Italian Internet Slang: How to chat like a local!

So, you’re firing off messages to your Italian buddy, feeling super proud of your blossoming Italian skills, when out of the blue they hit you with a farewell like this: C vd dm! Feeling puzzled? Ah, welcome to the wild world of Italian internet slang!

Love it or hate it, Internet slang has sneakily become part of our daily chats. Sometimes navigating this digital subculture feels like deciphering a cryptic code, but for the younger crowd, it’s as familiar as their native tongue. And guess what? There’s even an Italian band that’s penned a catchy song paying homage to one of these Italian internet slang words! 

Now, while some of these expressions might have slipped into the online conversations of the more mature crowd, generally speaking, most Italians wouldn’t exactly give a thumbs-up to this internet shorthand. So, it’s wise to sprinkle it sparingly and reserve it for the right moments.

Let’s take a look at some Italian abbreviations, acronyms and expressions frequently used on the web, including those sweet terms of endearment, so you won’t be left scratching your head over your Italian friends’ messages again!

italian internet slang

Italian Internet Slang Vocabulary

Italian internet slang is a linguistic playground where brevity isn’t just a virtue, it’s the reigning queen! Words get sliced down to their essence, sometimes even to just a single letter, and abbreviations can seem like coded messages. But believe it or not, this trend isn’t as modern as you might think.  

The art of shortening words has deep roots, stretching back centuries. In fact, revered Italian poet Giacomo Leopardi was already playing with word abbreviations back in the 19th century. Yep, you heard it right! In his letters, he casually wrote things like 8bre for ottobre (October) or 9bre for novembre (November). Talk about being ahead of the curve!

[Rows from a dataset]

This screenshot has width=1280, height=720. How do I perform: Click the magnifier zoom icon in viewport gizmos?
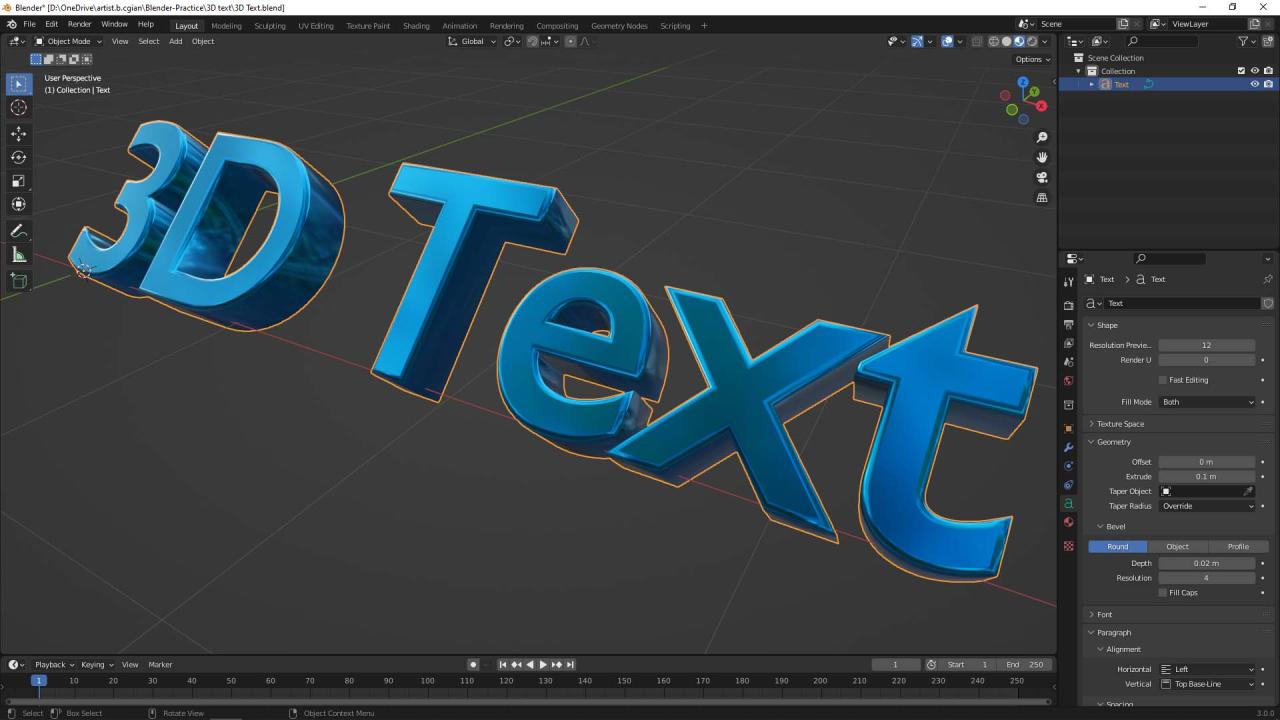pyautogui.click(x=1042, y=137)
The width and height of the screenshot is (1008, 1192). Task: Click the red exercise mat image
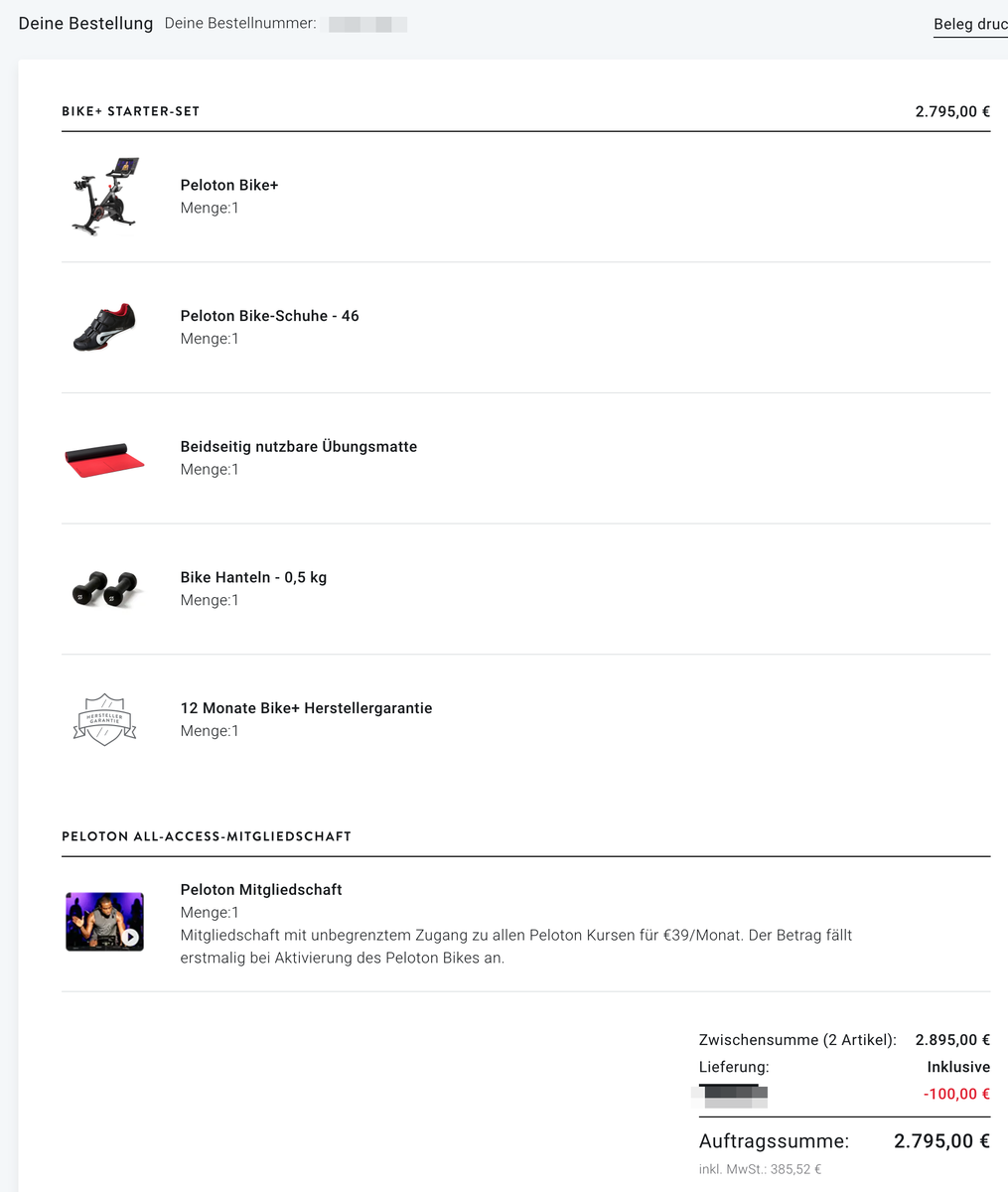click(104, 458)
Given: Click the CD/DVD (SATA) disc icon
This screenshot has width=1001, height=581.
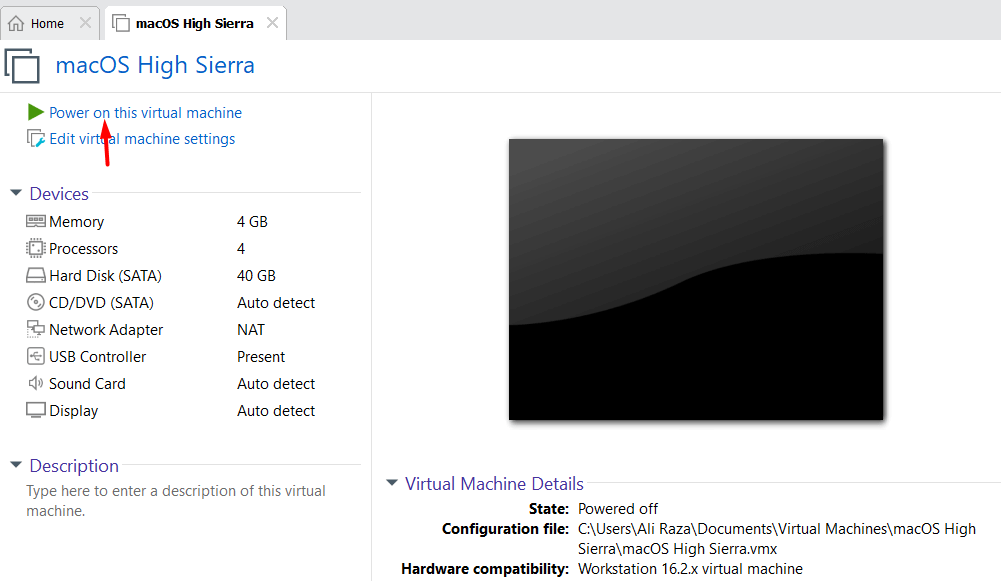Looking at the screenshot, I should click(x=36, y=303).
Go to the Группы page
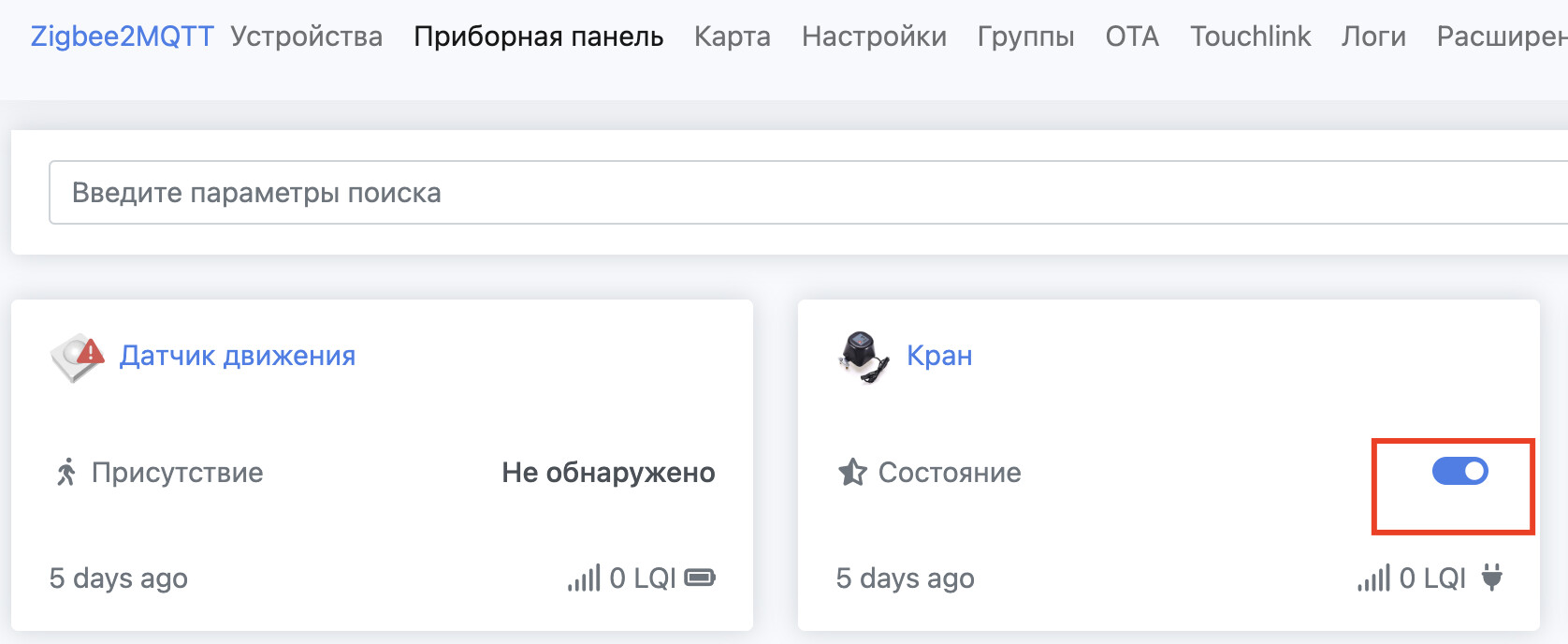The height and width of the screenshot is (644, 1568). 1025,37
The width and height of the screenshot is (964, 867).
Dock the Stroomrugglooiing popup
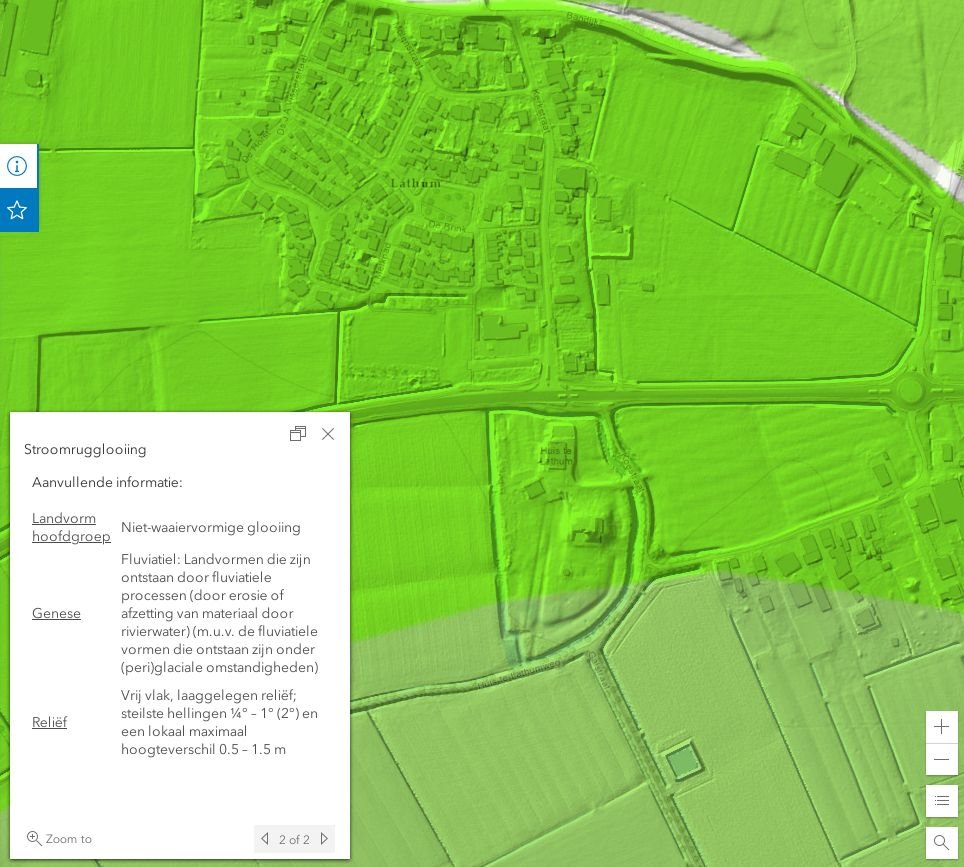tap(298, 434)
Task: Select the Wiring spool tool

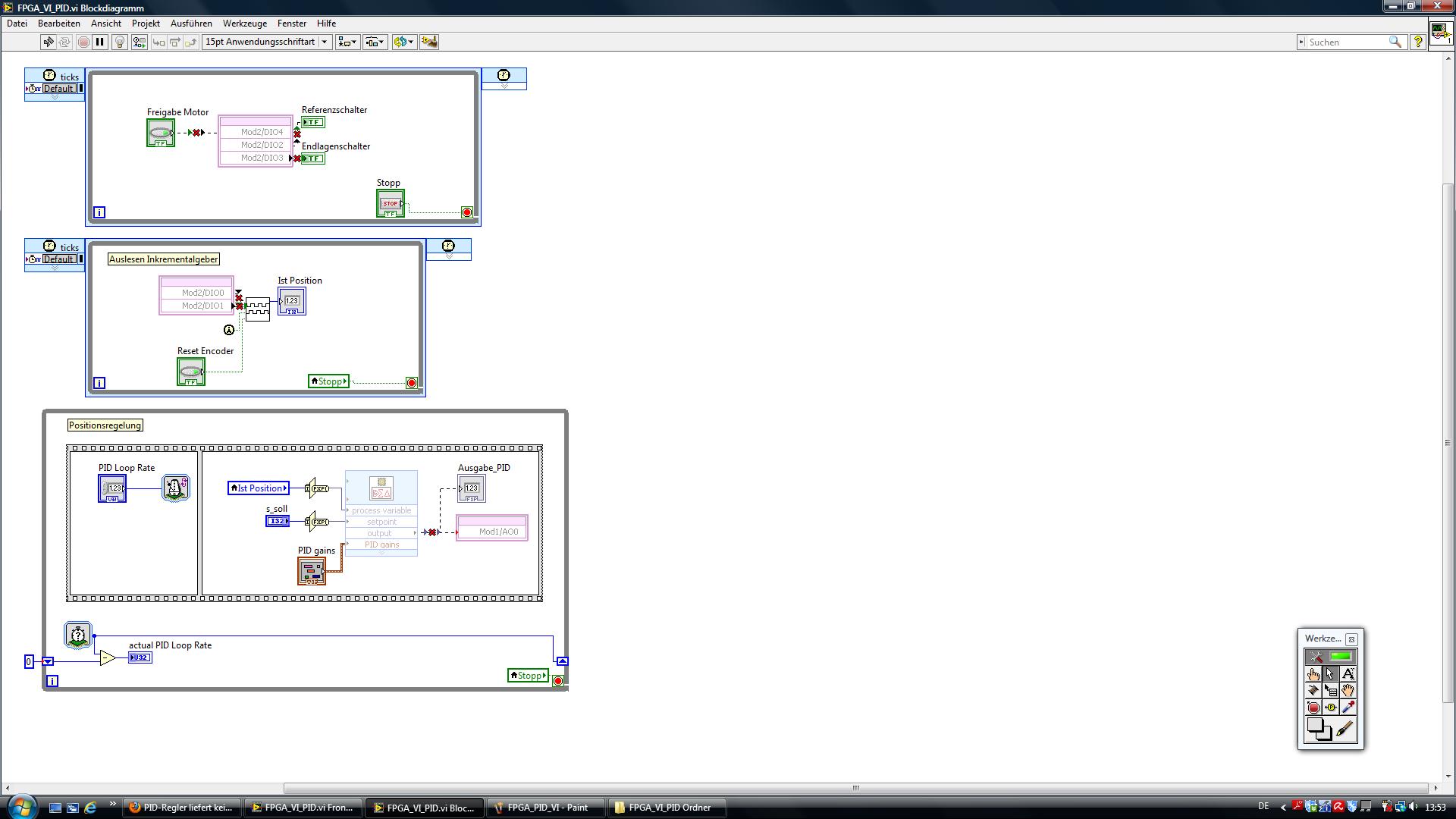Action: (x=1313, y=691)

*EXERCISE SET*:
**1.** According to the passage on Italian internet slang, how did Giacomo Leopardi abbreviate "novembre" in his letters?
**2.** Take the passage on Italian internet slang further, beginning right after its final sentence.

*RESPONSES IN ORDER*:
**1.** He wrote it as 9bre.

**2.**
Below, I’ve categorised the most common Italian internet slang terms by type, so it’s easier to familiarise yourself with them.

Shot of a young african american basketball player using mobile phone while sitting on the court.

Words and abbreviations with a sound replaced by a single letter

A popular trick in Italian internet slang is using letters to stand in for sounds. Take the letter x, for instance. It stands in for the sound per. It might sound strange, but in Italian, the multiplication symbol x is read as per (for example, 2 x 2 = 4 is due per due uguale quattro).

And then there’s the letter k, which often replaces the hard c sound in words like ch and c when followed by the vowels a, o, and u.

saxesapereto know
sxiamosperiamolet’s hope / we hope
kkok okok ok

Here are some examples:

  • Arrivo x le 5 = Arrivo per le 5 (I’ll arrive by 5 pm)
  • Ke ne so! = Che ne so! (What do I know!)
  • Xé non mi dici km stai? = Perché non mi dici come stai? (Why don’t you tell me how you are?)
  • Kn ki esci? = Con chi esci? (Who are you going out with?)
  • Ke fai oggi? = Che fai oggi? (What are you doing today?)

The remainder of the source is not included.